Since 1944 the United States Navy (USN) and the United
States Air Force (USAF) had been flying reconnaissance missions
into tropical cyclones, to help warn civilians as well as military
personnel of approaching typhoons and hurricanes. Robert H.
Simpson, during the late 1940s and early 1950s, had used these operational
reconnaissance missions to take scientific measurements of hurricanes.
But it wasn't until 1954, when Hurricanes Carol, Edna, and Hazel
swept up the eastern coast of the United States (Hazel went directly
over Washington, D.C.), that policymakers took the hurricane threat
seriously enough to finance such research. Congress in 1955 authorized
additional funding for the United States Weather Bureau (USWB) to
create the
National Hurricane Research Project (NHRP) which
was to conduct research into hurricanes in hopes of improving scientific
understanding of them, which in turn would improve forecasting.

Simpson was appointed Director of the twenty-two person
Project
and in one year he had the operational headquarters set up at the
West Palm Beach, Florida airport. USAF loaned three aircraft and
their crews to the effort, and on August 13, 1956 the first
NHRP
flight was made into Hurricane Betsy off the Turks and Caicos Islands.

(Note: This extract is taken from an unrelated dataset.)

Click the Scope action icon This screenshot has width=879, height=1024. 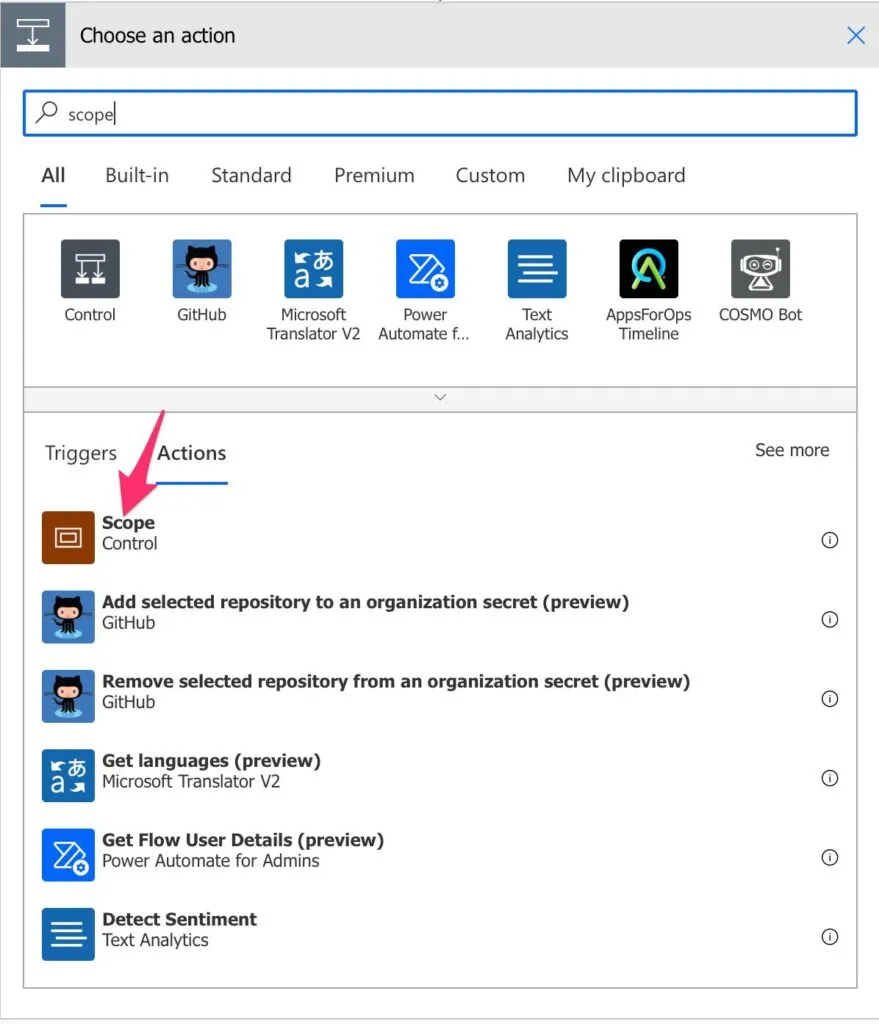point(68,538)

The USAF aircraft used in the first three years of the
Project
were a B47 jet and two B50 ex-bombers, which were instrumented to
take temperature, humidity, and pressure measurements and punch
them on computer cards, and an on-board radar scope, which was photographed
at regular intervals. Researchers were initially interested in describing
the three dimensional structure of hurricanes and in observing the
middle and upper level winds which were thought to steer the storm.
Over the next several years an experiment was carried out in which
a balloon-borne radio beacon was released in a hurricane's eye and
the wind center was tracked remotely.

The
Project was also involved in setting up upper-air stations
around the Caribbean, and in installing WSR-57 radars in American
coastal locations. There was a program of photographing hurricanes
from low flying rockets that was soon made obsolete by the introduction
of weather satellites. 1958 was the most productive year of this
era, with twenty-three missions being flown, and important papers
being published on mean atmospheric soundings, hurricane rainfall
distributions, storm surge surveys, and radar descriptions of hurricane
structure. At the end of that hurricane season the USAF
offered to transfer their aircraft to the
Project outright.
But a Commerce study found it would be more economical to lease their
own aircraft and hire and train their own personnel. Simpson
left the Directorship to obtain a doctorate, and then become Director of
Project STORMFURY, and Cecil Gentry became the new
NHRP Director.

A year later the
Project was moved south to the Miami Aviation
Building, co-locating it with the
Miami
hurricane forecast office. These two organizations became known as
the National Hurricane Center (NHC). At this time they shared facilities with
both the USN and USAF Hurricane forecasters in a Joint Hurricane Warning
Center. Eventually the name 'NHC' was used only to refer to the forecast
office. The
Project's acquisition of an IBM 650 computer
at this time not only allowed for quicker processing of field data,
but facilitated the first attempts at numerical modeling of hurricanes.

There was a hiatus in field research activity until 1960 when
NHRP's
two leased DC6 airplanes were instrumented and available. Later that
season a B-57 jet, on loan from the Air Force was made operational.
In 1961
NHRP's Flight Operations Group (the aircraft, crews and
their ground support) were split from
NHRP into a separate
organization, the Research Flight Facility (RFF). This organization
would eventually become NOAA's
Aircraft Operations Center (AOC). The
Project's researchers were
left to focus on collecting and interpreting the data, while RFF's
personnel concentrated on aircraft maintenance and operations.